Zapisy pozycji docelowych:
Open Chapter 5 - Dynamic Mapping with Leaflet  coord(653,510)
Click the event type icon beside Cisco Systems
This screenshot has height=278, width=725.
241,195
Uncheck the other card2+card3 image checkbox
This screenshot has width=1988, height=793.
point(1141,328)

### Polecenie
Przedstaw w formie listy JSON ciągów znaków wiersze zestawienia, zaczynając od wiersza zawierającego „Click the event” i kończąc na ostatnim wierszu zestawienia, oba włącznie. Każdy wiersz ma być osobnym ciągiem, a puste wiersze należy pominąć.

### Odpowiedź
[
  "Click the event type icon beside Cisco Systems",
  "This screenshot has height=278, width=725.",
  "241,195",
  "Uncheck the other card2+card3 image checkbox",
  "This screenshot has width=1988, height=793.",
  "point(1141,328)"
]